EXERCISE BRIEF ▸
In the entries below, find the line with "This screenshot has" and the line with "Download macOS Universal". Return those two lines and all lines between them, exactly.

PROVIDED RECORDS ▸
——————————

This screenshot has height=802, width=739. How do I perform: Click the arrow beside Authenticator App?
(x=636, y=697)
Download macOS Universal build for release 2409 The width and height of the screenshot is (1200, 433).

——————————

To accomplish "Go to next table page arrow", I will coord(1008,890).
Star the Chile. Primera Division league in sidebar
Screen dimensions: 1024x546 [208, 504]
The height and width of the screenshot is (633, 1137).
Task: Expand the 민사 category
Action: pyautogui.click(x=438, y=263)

——————————

EXERCISE RESULT ▸
This screenshot has height=802, width=739. How do I perform: Click the arrow beside Authenticator App?
(x=636, y=697)
Download macOS Universal build for release 2409 The width and height of the screenshot is (1200, 433).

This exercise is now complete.